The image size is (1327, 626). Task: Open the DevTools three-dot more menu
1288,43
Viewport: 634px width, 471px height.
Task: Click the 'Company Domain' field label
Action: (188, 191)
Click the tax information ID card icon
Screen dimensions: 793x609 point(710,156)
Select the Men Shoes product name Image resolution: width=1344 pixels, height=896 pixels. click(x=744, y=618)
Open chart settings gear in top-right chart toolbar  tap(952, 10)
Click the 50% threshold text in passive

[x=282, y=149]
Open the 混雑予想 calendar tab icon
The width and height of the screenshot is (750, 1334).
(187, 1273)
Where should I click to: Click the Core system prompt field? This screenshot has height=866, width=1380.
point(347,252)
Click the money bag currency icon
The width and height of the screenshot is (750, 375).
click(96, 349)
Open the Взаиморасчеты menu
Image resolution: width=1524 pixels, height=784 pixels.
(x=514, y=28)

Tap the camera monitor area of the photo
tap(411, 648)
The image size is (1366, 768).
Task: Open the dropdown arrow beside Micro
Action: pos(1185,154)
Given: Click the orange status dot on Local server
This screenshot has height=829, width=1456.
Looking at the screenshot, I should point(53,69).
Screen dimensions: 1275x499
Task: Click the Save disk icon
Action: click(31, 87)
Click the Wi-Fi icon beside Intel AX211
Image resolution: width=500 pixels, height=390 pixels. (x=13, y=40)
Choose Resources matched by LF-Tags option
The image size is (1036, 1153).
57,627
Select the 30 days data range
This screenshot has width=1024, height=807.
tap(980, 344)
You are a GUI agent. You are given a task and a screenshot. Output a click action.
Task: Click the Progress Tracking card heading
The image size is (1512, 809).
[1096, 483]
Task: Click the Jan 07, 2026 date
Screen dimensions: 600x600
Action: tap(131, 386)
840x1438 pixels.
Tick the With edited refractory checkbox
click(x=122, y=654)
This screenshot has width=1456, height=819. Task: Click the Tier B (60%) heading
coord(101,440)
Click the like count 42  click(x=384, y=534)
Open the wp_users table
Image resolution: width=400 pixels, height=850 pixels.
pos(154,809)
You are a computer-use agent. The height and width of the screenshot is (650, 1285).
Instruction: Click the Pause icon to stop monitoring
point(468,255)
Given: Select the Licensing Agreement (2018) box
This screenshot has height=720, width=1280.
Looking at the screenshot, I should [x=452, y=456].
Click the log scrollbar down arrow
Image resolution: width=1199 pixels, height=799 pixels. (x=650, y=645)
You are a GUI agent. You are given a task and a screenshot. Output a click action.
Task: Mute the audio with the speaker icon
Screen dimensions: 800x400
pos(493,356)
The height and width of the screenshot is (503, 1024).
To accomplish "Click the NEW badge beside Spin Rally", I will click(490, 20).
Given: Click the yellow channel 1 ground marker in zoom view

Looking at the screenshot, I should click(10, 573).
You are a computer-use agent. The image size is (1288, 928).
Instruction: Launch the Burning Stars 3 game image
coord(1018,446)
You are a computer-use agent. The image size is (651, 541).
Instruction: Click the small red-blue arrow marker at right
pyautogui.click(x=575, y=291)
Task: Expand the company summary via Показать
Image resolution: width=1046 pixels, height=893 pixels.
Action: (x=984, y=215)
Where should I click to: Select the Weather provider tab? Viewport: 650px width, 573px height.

=======

Whenever a line of the listing above holds the string "Select", include it in the count, and report only the final number.

Solution to this task -> 4